Why the “professional management” playbook needs a dose of empiricism.
Many leaders install a Business Operating System (BOS)—such as EOS, Scaling Up, or OKRs — and achieve significant improvements in execution discipline and traction across their organization. They set annual goals, break them into quarterly “Rocks,” and execute on them.
Many leaders are discovering that there’s an essential nuance to what this execution looks like. Many of the goals they’re pursuing are full of complexity, uncertainty, volatility and ambiguity. Following the plan can lead to a situation where “the surgery succeeded, and the patient died”. The project is “successful,” but it didn’t “move the needle”.
So what’s the alternative to following the plan? Responding to Change. This is what we mean by agility: aligning on a strategic goal and executing it with the ability to sense what is really going on and respond quickly.
The earlier you sense, the faster you respond, the less energy and time you waste going down the wrong path. It’s almost like a cheat code to tilt the odds in your favor.
If a BOS provides the discipline to march, Agility delivers the intelligence to know if you’re marching off a cliff. Here is how to upgrade your BOS from a static reporting tool to a dynamic innovation engine.
1. From “Accountability” to “Empiricism.”
A BOS effectively solves the “who will do what, by when” problem. This creates accountability. But in complex environments—whether you are restructuring a sales channel, changing a compensation model, or mandating a return to office—doing what you said you would do isn’t enough if the assumption behind the task was wrong.
The Agile Upgrade: Don’t use your Weekly L10 or Management Meetings to check off tasks (“Did you send the RTO memo?”). Use them to review evidence.
- Traditional BOS (Output): “I sent the ‘Return to Office’ policy update to the whole company.” (Task Complete).
- Agile BOS (Outcome): “We piloted ‘Anchor Wednesdays’ with the Finance team. Productivity remained flat, but employee NPS dropped 20 points. We should pause the wider rollout and interview the team.” (Learning).
This shifts the culture from compliance (“I did my job”) to learning (“We tested the policy, and it needs work”). You still maintain the meeting discipline, but the content shifts from status updates to hypothesis testing.
2. Treat “Rocks” as Bets, Not Contracts
In many operating systems, quarterly priorities are treated as set in stone. The goal is “Green” or “Red” based on completion. This creates a perverse incentive: teams will execute a bad idea just to get a “Green” score.
The Agile Upgrade: Frame your quarterly goals as Hypotheses or Target Conditions.
- Instead of: “Roll out the new subscription pricing model to all clients.”
- Try: “Validate that 20% of renewals will accept the subscription uplift without churning.”

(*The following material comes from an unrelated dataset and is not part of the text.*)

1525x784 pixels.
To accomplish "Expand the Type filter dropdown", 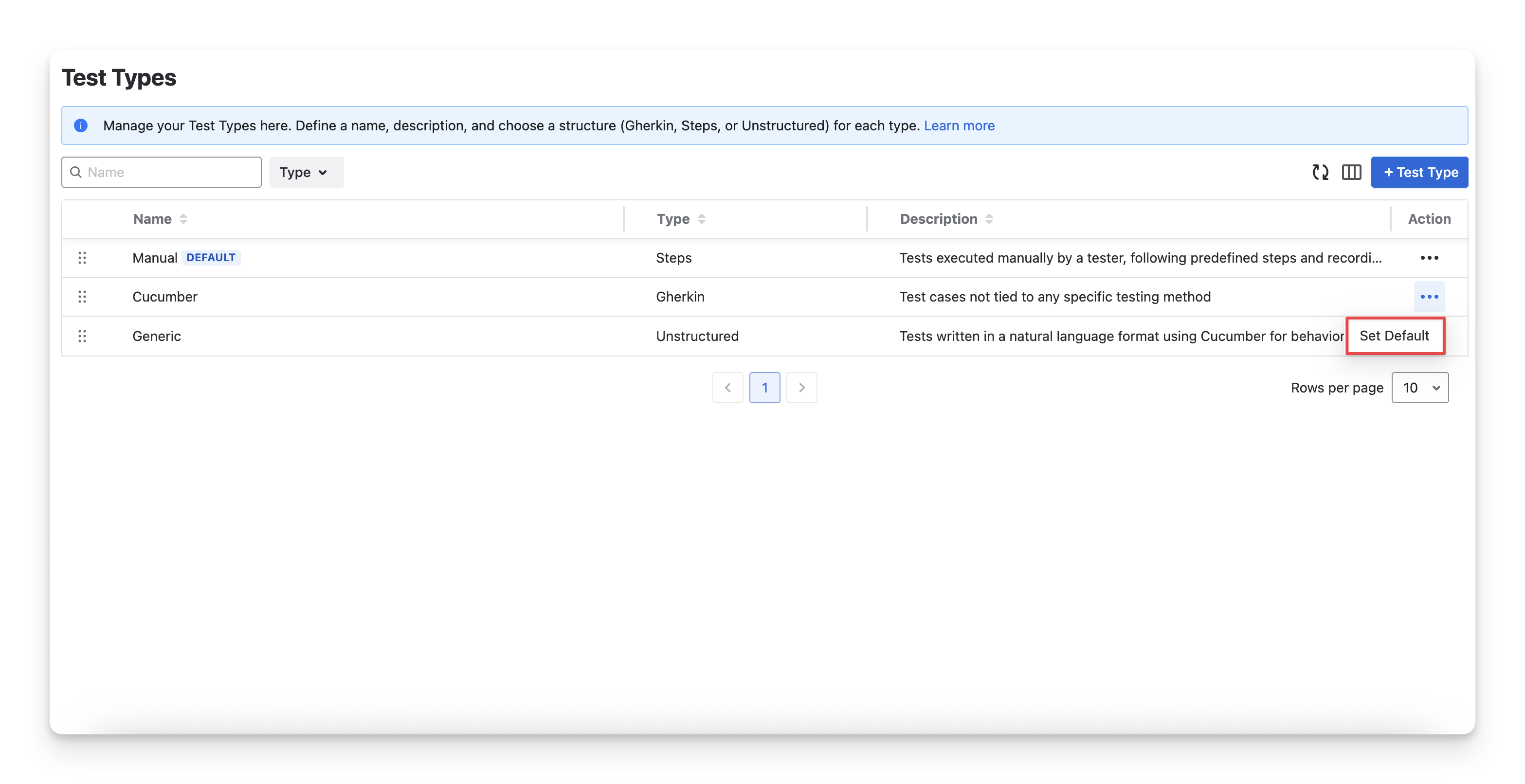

This allows the “How” to change while keeping the “Why” aligned.
Real-World Example: The “Recurring Revenue” Play A typical business move is shifting a service business from one-off projects (lumpy revenue) to retainers (predictable revenue).
- The Traditional BOS Way: The “Rock” is “Launch Retainer Model.” The team spends 90 days rewriting contracts, updating the CRM, and training sales. They launch in Q2. Clients balk at the price. The quarter is wasted.

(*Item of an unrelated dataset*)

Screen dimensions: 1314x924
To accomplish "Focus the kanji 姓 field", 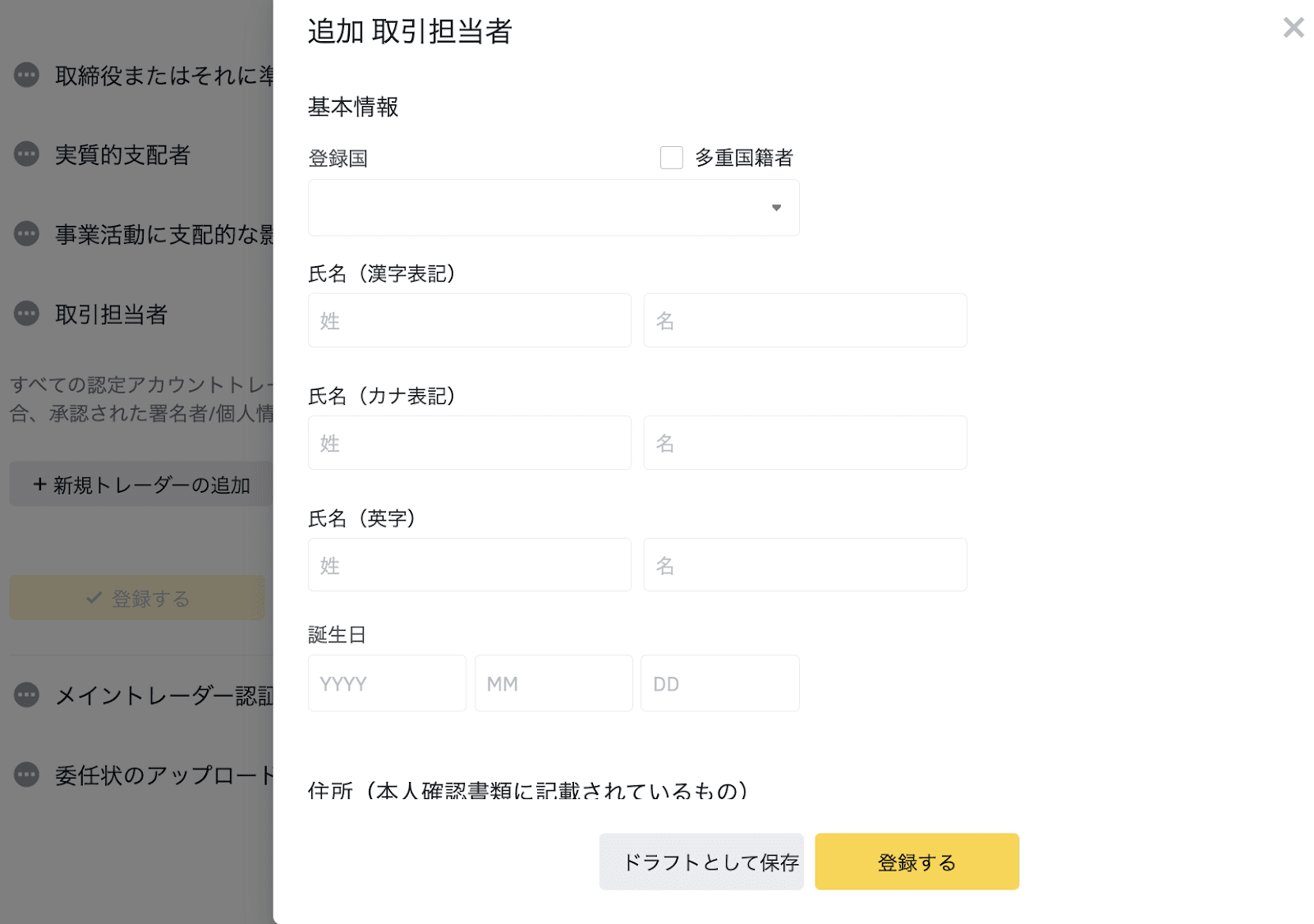I will [x=470, y=320].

- The Agile Way: The “Rock” is “Validate the Retainer Value Proposition.”
3. Organize Around Value Streams, Not Just “Seats.”
Standard operating systems love an Org Chart. They ask, “Do we have the right person in the right seat?” (e.g., VP of Sales, VP of Ops). But when you are trying to enter a new market or fix channel conflict, functional silos kill speed. Legal blames Sales for bad terms; Ops blames Sales for impossible delivery dates.

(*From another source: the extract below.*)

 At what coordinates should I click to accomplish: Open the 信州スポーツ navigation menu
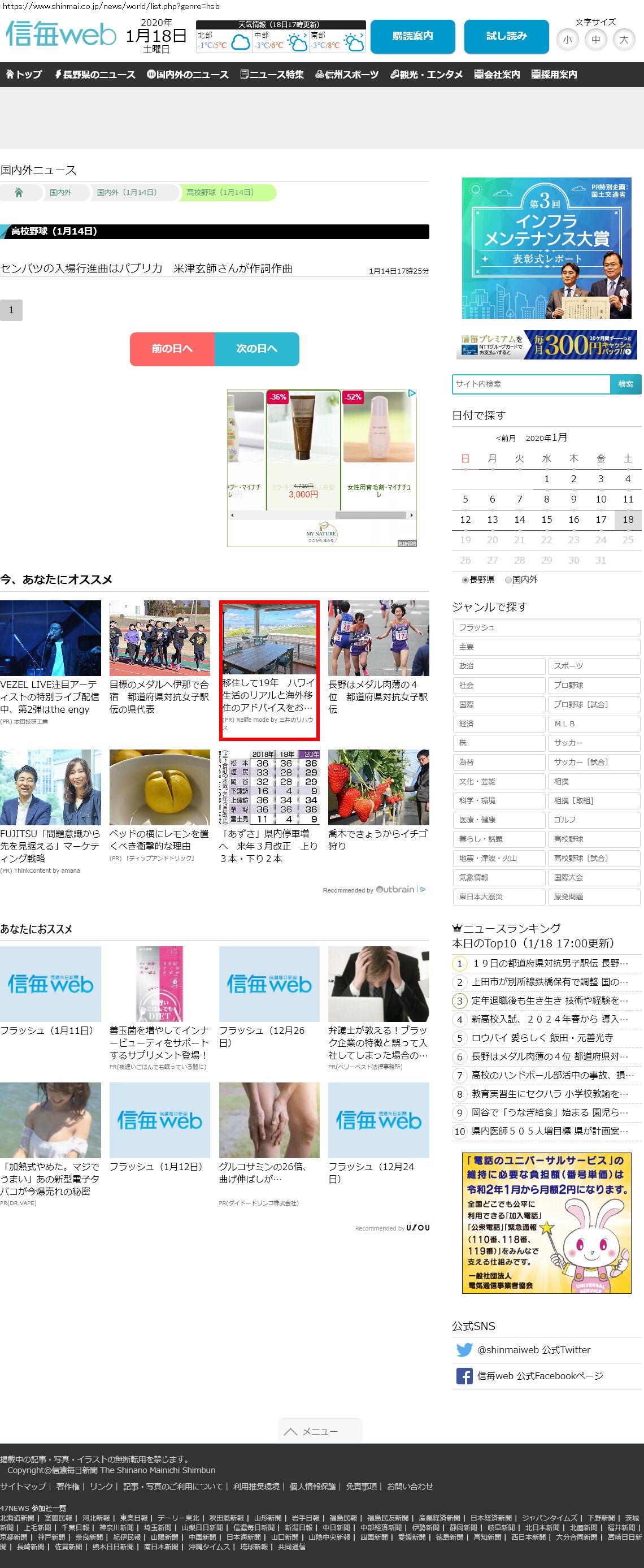coord(347,74)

The Agile Upgrade: Don’t just ask “Who sits where?” Ask “How do we deliver value to this new segment?”
You likely need a cross-functional team—what we call a Value Stream Team—that cuts across the silos.
Real-World Example: Entering a New Market. Let’s say you acquired a generalist HVAC services company and want to attack the specialized “Medical Facilities” market.
- The Silo Way: Marketing buys a list. Sales cold calls. Ops waits for a signed contract. When a deal finally lands, Ops realizes they lack the certifications to service a hospital. The deal dies.
- The Agile Way: Create a “Medical Vertical Squad.”
The Bottom Line
A Business Operating System is necessary. It replaces the founder’s “fragile, personality-driven model” with a professional chassis.
But if you stop there, you risk building a bureaucracy that is efficient at doing the wrong things.